[Exercise requirements] Retype, word for word, every line from the one holding "[Descending order] (185, 292)" through the one holding "Domination phone sex (314, 612)" in the entries below, both included, and only those lines.

Stored data entries:
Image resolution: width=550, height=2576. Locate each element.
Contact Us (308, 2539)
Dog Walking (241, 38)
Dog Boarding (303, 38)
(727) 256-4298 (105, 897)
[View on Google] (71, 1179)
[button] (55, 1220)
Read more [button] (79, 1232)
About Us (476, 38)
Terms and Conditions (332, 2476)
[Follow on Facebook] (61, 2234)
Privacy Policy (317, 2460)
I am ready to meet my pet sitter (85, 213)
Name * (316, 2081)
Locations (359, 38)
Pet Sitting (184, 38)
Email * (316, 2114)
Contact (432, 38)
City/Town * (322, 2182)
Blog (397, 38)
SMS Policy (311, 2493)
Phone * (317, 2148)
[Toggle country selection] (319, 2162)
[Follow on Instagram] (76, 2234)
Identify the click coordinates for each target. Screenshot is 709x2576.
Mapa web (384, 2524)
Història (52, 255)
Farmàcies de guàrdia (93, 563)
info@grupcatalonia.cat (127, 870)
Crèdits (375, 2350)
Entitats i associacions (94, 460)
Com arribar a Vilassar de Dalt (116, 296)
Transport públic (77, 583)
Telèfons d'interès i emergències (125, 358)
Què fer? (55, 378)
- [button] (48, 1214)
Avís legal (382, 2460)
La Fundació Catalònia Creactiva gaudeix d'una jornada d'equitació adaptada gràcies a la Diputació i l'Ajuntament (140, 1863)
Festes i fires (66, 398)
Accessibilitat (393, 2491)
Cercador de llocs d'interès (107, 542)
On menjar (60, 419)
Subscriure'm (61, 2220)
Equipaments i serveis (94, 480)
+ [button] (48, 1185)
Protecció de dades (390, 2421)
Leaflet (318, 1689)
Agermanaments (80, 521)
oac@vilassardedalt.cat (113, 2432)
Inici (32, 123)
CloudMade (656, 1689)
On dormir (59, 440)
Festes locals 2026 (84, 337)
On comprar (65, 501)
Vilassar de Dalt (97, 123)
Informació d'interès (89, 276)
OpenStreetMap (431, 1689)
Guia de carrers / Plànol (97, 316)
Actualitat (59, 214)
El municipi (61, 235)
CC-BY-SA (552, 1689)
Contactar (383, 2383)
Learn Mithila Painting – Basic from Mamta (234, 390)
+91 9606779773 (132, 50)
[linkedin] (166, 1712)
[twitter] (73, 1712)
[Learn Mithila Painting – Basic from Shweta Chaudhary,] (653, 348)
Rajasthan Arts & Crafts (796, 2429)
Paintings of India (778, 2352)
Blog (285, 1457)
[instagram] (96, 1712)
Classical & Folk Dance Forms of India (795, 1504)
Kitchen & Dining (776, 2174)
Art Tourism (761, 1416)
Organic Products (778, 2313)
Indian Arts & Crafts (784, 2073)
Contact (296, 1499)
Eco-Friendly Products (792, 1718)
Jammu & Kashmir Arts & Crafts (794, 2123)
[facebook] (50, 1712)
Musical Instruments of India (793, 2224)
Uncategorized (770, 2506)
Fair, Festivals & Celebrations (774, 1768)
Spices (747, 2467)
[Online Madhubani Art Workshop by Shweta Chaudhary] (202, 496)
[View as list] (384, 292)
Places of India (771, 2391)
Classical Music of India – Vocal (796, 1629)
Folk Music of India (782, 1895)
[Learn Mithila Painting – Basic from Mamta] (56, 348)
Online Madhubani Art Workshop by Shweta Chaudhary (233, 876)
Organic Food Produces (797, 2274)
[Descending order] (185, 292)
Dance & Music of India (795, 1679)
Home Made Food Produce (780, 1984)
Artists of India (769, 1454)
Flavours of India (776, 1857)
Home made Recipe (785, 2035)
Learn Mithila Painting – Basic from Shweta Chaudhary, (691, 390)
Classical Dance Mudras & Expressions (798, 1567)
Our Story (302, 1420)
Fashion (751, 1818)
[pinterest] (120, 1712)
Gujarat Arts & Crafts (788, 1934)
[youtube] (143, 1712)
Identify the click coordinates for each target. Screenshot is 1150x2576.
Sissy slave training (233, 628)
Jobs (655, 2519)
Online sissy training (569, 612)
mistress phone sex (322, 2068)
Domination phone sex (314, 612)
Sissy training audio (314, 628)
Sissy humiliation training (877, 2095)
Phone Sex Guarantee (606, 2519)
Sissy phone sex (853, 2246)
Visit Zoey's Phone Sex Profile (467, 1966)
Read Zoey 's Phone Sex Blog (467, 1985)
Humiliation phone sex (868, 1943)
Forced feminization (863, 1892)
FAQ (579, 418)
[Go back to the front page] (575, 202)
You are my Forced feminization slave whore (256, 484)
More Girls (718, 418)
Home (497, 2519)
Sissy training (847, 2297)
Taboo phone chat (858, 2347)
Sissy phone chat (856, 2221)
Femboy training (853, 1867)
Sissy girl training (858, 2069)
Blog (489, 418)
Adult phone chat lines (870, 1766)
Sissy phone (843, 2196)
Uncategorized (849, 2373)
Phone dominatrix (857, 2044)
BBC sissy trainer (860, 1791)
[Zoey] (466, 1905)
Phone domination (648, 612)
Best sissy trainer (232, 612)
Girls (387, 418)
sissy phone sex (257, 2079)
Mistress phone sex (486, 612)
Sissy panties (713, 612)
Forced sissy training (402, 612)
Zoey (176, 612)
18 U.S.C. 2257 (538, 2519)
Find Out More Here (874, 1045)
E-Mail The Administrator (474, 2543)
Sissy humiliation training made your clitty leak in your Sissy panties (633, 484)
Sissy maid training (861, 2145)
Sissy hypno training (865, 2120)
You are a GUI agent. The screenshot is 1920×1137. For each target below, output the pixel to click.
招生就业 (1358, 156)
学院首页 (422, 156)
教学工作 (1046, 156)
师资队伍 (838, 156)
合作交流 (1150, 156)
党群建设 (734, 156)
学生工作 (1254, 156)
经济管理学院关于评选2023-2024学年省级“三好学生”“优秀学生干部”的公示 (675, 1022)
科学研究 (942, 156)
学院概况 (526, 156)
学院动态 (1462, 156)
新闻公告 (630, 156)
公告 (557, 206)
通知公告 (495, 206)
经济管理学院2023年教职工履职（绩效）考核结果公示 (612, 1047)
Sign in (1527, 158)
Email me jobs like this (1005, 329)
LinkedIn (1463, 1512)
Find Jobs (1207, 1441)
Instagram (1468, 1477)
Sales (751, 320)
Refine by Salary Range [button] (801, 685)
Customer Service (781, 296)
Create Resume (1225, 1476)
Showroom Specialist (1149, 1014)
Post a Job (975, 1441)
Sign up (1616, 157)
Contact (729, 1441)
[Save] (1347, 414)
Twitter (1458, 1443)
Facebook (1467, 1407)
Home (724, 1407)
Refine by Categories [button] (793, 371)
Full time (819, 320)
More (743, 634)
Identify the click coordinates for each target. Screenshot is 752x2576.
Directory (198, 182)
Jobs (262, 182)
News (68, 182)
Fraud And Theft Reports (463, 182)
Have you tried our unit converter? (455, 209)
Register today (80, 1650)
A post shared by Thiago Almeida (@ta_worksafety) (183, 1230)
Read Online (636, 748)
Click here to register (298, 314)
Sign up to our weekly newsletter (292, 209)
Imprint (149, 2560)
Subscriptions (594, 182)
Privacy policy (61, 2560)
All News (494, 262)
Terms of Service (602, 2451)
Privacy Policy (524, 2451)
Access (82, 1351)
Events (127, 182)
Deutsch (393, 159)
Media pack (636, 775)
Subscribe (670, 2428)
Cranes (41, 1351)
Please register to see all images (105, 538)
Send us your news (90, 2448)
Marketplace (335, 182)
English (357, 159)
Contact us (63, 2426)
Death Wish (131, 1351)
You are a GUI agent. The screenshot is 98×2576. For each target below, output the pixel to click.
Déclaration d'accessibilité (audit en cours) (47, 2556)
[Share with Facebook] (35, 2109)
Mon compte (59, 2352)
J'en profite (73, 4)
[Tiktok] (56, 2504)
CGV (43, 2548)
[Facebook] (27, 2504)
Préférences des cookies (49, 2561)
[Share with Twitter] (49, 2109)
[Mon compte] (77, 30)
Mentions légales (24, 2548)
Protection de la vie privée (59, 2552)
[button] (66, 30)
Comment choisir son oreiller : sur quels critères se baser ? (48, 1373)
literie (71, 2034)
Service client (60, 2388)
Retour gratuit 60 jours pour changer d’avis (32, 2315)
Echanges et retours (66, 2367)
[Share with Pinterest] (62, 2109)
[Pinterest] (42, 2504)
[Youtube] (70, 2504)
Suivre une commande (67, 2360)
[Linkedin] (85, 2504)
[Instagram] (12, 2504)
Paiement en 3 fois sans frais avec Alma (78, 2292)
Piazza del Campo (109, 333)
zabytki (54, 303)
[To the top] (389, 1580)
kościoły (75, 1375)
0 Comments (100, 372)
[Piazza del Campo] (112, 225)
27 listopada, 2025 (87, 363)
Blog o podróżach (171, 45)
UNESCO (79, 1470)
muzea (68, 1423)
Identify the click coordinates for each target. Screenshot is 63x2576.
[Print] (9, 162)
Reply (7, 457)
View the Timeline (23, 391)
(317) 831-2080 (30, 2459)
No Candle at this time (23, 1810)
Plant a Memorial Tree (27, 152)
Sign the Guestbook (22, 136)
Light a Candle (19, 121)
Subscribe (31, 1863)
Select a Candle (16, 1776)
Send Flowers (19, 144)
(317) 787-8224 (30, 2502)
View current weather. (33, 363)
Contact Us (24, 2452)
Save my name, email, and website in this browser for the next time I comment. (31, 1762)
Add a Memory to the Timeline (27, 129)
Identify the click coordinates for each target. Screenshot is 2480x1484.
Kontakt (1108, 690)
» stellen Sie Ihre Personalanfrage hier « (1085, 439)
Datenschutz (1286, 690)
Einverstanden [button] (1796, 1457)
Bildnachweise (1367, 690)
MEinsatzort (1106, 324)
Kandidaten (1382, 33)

[Answer box]
[Descending order] (185, 292)
Dance & Music of India (795, 1679)
Home Made Food Produce (780, 1984)
Artists of India (769, 1454)
Flavours of India (776, 1857)
Home made Recipe (785, 2035)
Learn Mithila Painting – Basic from Shweta Chaudhary, (691, 390)
Classical Dance Mudras & Expressions (798, 1567)
Our Story (302, 1420)
Fashion (751, 1818)
[pinterest] (120, 1712)
Gujarat Arts & Crafts (788, 1934)
[youtube] (143, 1712)
Identify the click coordinates for each target. Screenshot is 1150x2576.
Sissy slave training (233, 628)
Jobs (655, 2519)
Online sissy training (569, 612)
mistress phone sex (322, 2068)
Domination phone sex (314, 612)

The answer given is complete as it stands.